__Text block__.
◆ ◆ ◆
- Date: 28 August – 10 September
- Edition: 92nd
- Category: Grand Slam (ITF)
- Surface: Grass
- Location: Forest Hills, Queens, New York, United States
- Venue: West Side Tennis Club

Champions

Men's singles
- Ilie Năstase

Women's singles
- Billie Jean King

Men's doubles
- Cliff Drysdale / Roger Taylor

Women's doubles
- Françoise Dürr / Betty Stöve

Mixed doubles
- Margaret Court / Marty Riessen
- ← 1971 · US Open · 1973 →

= 1972 US Open (tennis) =

The 1972 US Open was a tennis tournament that took place on the outdoor grass courts at the West Side Tennis Club in Forest Hills, Queens, in New York City, New York. The tournament ran from 28 August until 10 September. It was the 92nd staging of the US Open, and the fourth Grand Slam tennis event of 1972. Ilie Năstase and Billie Jean King won the singles titles.
◆ ◆ ◆
__Set problem A__. Copy the passage of the 1972 US Open text from "The 1972 US" up to and including "the singles titles.".
The records are unrelated to the 1972 US Open text.

__Data supplied__.
◆ ◆ ◆
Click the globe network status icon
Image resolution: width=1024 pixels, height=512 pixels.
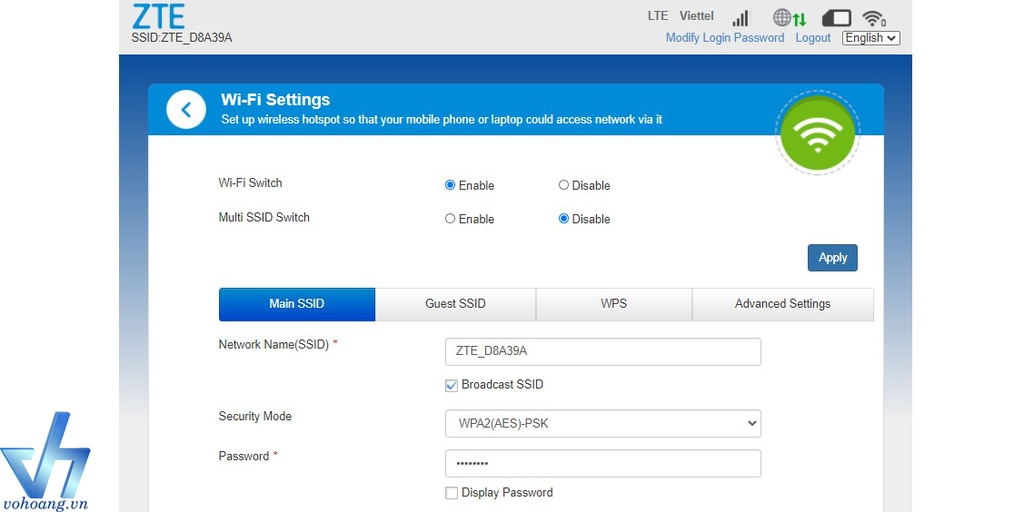783,18
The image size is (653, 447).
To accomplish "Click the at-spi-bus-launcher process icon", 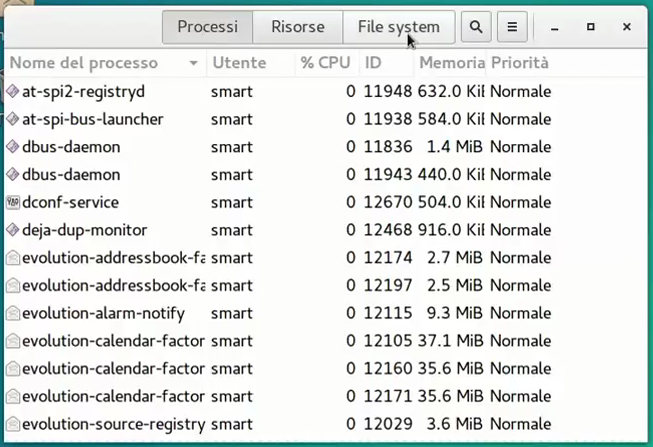I will point(12,119).
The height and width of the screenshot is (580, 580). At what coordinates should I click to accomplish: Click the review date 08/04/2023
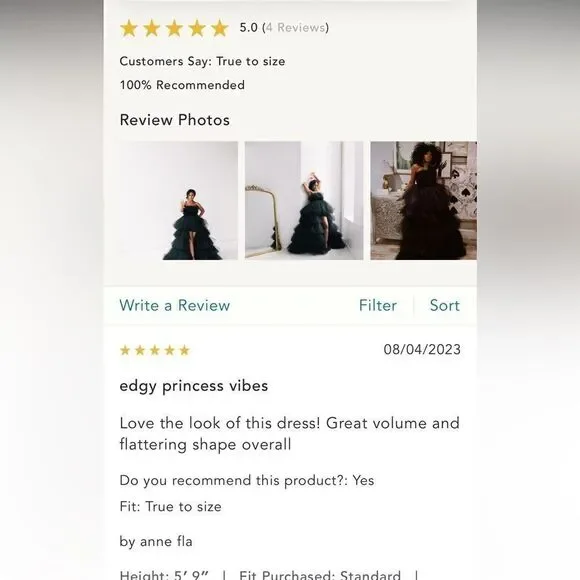422,350
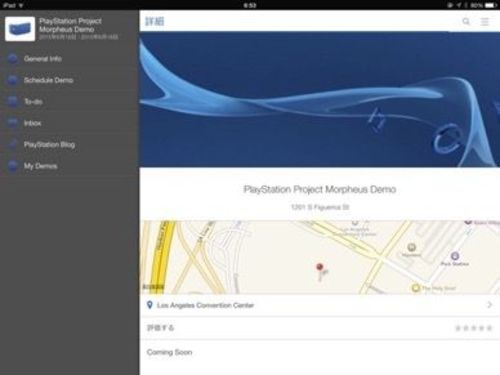
Task: Tap the blue PlayStation banner image
Action: click(320, 99)
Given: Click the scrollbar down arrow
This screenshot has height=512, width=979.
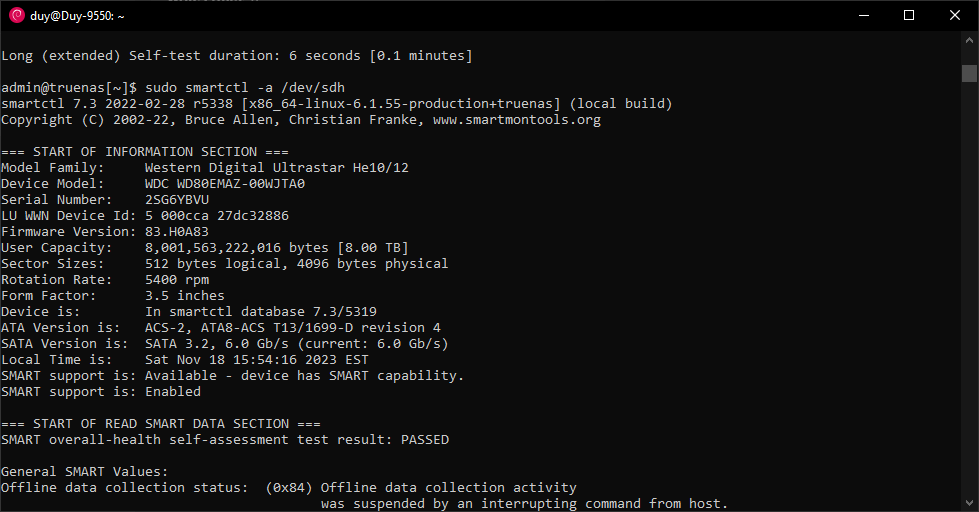Looking at the screenshot, I should (x=969, y=502).
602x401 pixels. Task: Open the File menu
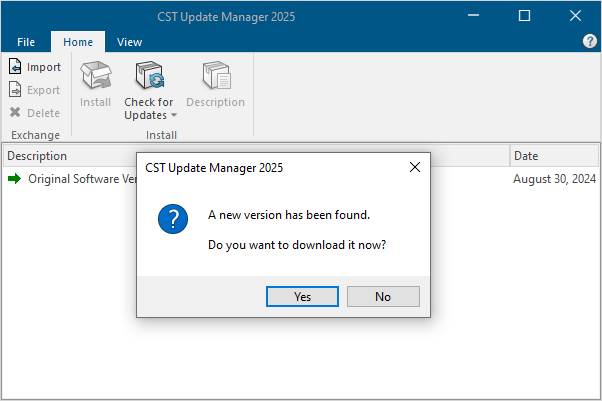pyautogui.click(x=26, y=42)
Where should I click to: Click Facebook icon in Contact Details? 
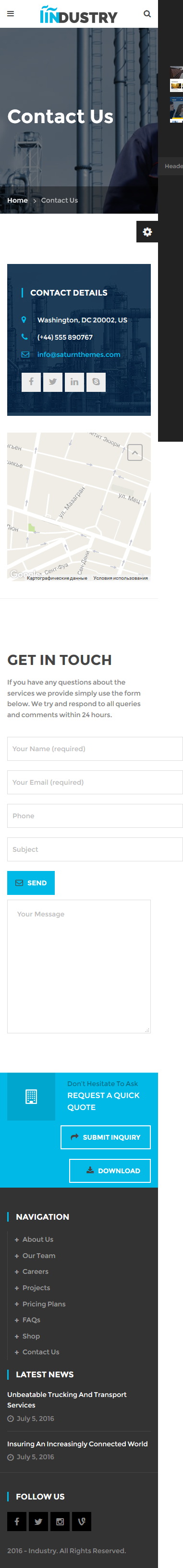click(31, 382)
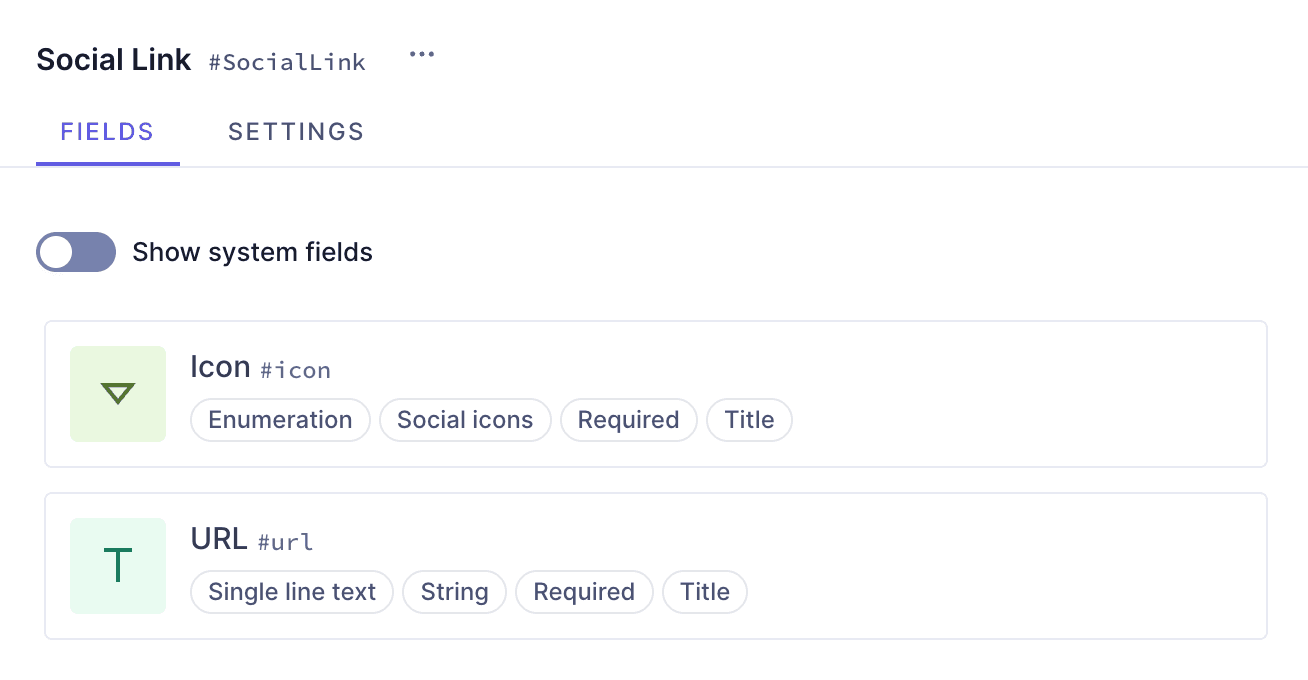
Task: Click the Title badge on the URL field
Action: coord(705,592)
◆ ◆ ◆
__Set problem B__. Repeat the records from the line with "The height and" up to and including their final line, leaving out the pictures.

__Answer A__.
The 1972 US Open was a tennis tournament that took place on the outdoor grass courts at the West Side Tennis Club in Forest Hills, Queens, in New York City, New York. The tournament ran from 28 August until 10 September. It was the 92nd staging of the US Open, and the fourth Grand Slam tennis event of 1972. Ilie Năstase and Billie Jean King won the singles titles.

__Answer B__.
The height and width of the screenshot is (580, 580). At what coordinates should I click to accomplish: Click the review date 08/04/2023
422,350
Task: Tap the blue PlayStation banner image
Action: click(320, 99)
Given: Click the scrollbar down arrow
This screenshot has height=512, width=979.
Looking at the screenshot, I should (x=969, y=502).
602x401 pixels. Task: Open the File menu
pyautogui.click(x=26, y=42)
Where should I click to: Click Facebook icon in Contact Details? 
click(31, 382)
Task: Click the Title badge on the URL field
Action: coord(705,592)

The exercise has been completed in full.